RECORDS SUPPLIED:
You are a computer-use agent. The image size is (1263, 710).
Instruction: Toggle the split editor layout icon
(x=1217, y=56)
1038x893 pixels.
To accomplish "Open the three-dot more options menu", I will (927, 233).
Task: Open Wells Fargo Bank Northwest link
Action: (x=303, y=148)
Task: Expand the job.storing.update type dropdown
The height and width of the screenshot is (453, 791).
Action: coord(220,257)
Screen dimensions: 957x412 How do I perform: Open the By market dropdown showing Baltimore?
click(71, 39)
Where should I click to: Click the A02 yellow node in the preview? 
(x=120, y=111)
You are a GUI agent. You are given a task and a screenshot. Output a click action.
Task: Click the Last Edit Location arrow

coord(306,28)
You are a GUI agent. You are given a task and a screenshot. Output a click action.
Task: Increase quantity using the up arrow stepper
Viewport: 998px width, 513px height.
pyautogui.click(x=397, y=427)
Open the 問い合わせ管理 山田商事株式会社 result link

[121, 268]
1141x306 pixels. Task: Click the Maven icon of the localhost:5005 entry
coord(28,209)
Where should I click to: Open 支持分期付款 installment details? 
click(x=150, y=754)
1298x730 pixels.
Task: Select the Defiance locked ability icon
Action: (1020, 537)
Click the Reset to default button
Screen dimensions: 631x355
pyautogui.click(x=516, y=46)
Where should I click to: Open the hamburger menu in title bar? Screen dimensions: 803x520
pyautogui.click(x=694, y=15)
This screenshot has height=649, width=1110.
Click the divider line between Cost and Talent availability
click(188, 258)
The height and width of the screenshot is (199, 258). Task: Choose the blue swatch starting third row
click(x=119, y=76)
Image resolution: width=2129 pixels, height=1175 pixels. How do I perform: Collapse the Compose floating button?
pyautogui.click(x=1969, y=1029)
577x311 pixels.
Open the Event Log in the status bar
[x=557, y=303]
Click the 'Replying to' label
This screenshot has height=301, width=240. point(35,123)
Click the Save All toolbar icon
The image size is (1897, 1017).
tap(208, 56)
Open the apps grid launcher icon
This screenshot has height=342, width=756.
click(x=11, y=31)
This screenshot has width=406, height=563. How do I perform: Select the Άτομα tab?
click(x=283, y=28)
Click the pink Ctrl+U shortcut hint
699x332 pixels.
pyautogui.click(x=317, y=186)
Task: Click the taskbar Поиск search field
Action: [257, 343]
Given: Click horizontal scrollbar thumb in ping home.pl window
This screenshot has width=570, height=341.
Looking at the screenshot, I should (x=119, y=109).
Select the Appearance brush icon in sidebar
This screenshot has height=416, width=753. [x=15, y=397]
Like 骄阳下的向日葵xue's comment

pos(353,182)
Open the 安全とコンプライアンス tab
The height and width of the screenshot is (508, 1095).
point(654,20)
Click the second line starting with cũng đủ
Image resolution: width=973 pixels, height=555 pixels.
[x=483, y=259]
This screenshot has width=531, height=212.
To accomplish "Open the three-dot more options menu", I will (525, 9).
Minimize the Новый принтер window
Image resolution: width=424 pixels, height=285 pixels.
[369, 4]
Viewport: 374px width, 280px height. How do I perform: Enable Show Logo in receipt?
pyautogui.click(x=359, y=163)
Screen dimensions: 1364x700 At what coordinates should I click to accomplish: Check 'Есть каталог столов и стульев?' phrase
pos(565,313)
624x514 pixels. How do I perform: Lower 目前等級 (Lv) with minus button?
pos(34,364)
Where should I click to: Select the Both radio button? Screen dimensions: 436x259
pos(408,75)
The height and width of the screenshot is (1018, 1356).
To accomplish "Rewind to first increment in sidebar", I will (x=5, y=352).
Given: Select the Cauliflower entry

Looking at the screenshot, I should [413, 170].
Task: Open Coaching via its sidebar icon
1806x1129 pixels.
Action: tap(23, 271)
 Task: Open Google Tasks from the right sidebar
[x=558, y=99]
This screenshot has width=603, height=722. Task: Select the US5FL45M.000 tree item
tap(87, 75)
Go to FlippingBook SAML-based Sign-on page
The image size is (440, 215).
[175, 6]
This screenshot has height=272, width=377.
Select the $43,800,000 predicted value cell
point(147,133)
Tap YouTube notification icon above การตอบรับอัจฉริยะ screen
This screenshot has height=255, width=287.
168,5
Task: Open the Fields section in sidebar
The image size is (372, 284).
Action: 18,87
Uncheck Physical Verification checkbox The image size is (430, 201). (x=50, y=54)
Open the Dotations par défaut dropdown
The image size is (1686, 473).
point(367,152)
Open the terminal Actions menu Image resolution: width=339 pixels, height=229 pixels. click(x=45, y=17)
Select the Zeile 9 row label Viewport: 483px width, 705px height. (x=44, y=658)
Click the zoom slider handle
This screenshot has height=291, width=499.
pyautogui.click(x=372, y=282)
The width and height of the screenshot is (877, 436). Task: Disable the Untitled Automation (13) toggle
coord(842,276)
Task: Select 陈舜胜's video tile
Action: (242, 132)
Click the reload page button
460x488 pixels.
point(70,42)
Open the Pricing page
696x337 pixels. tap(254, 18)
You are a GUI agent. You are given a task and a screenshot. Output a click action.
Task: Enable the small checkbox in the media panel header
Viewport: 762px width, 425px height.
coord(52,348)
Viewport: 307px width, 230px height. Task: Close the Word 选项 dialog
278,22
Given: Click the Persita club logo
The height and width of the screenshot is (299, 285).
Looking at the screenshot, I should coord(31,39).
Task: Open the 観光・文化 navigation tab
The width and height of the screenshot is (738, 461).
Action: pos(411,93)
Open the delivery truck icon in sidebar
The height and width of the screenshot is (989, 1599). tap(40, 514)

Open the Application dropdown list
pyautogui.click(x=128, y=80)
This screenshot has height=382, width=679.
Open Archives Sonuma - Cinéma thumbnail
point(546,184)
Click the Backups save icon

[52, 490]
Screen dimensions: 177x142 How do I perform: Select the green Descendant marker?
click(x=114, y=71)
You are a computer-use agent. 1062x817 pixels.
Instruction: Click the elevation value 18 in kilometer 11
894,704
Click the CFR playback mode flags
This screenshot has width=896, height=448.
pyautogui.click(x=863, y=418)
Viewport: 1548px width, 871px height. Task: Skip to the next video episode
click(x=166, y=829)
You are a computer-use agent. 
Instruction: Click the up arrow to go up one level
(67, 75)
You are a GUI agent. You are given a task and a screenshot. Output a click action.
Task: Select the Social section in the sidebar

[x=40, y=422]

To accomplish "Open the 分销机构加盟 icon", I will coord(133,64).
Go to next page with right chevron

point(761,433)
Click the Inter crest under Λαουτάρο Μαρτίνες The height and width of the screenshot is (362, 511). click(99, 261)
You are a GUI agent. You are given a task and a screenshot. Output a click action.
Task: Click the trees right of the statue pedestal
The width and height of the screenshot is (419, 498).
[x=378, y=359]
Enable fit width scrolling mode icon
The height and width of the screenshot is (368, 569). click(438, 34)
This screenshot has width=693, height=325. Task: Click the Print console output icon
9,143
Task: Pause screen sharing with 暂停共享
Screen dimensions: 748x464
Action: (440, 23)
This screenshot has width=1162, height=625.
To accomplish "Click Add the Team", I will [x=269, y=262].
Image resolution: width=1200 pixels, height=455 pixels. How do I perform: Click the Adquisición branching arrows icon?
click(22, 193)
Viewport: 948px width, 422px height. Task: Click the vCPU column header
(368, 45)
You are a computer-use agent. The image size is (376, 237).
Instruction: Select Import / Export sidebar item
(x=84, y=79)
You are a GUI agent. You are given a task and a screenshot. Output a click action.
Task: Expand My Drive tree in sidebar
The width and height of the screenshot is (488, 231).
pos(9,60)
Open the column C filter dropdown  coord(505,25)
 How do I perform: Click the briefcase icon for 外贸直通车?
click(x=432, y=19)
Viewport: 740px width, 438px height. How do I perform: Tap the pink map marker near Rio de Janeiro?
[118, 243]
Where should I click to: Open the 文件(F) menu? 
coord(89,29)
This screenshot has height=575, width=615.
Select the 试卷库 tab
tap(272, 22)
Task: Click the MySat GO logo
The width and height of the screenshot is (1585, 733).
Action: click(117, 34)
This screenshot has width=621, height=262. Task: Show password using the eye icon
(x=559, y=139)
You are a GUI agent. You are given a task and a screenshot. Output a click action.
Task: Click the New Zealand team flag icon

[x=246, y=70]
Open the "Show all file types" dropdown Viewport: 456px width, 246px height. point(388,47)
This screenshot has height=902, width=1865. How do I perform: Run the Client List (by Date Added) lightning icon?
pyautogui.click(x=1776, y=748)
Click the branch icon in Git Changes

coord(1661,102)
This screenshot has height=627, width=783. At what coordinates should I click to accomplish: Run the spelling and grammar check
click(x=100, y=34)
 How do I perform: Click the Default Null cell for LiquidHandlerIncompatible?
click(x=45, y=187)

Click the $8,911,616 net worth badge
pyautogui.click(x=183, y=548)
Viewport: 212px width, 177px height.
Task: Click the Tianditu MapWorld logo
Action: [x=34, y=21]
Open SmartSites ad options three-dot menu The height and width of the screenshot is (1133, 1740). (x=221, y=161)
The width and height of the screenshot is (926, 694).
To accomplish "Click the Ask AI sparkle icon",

WHAT YOU WILL DO:
Reproduce everything from the line containing "This screenshot has width=621, height=262." down to the line containing "246px height. point(388,47)", both ends included, with only the answer coordinates multiplied by 1.8 and rounded to whole numbers, halves rounded up. Keep all other text in those lines as it stands.

ANSWER:
This screenshot has width=621, height=262. Task: Show password using the eye icon
(x=1006, y=250)
You are a GUI agent. You are given a task and a screenshot. Output a click action.
Task: Click the New Zealand team flag icon

[x=443, y=126]
Open the "Show all file types" dropdown Viewport: 456px width, 246px height. point(698,85)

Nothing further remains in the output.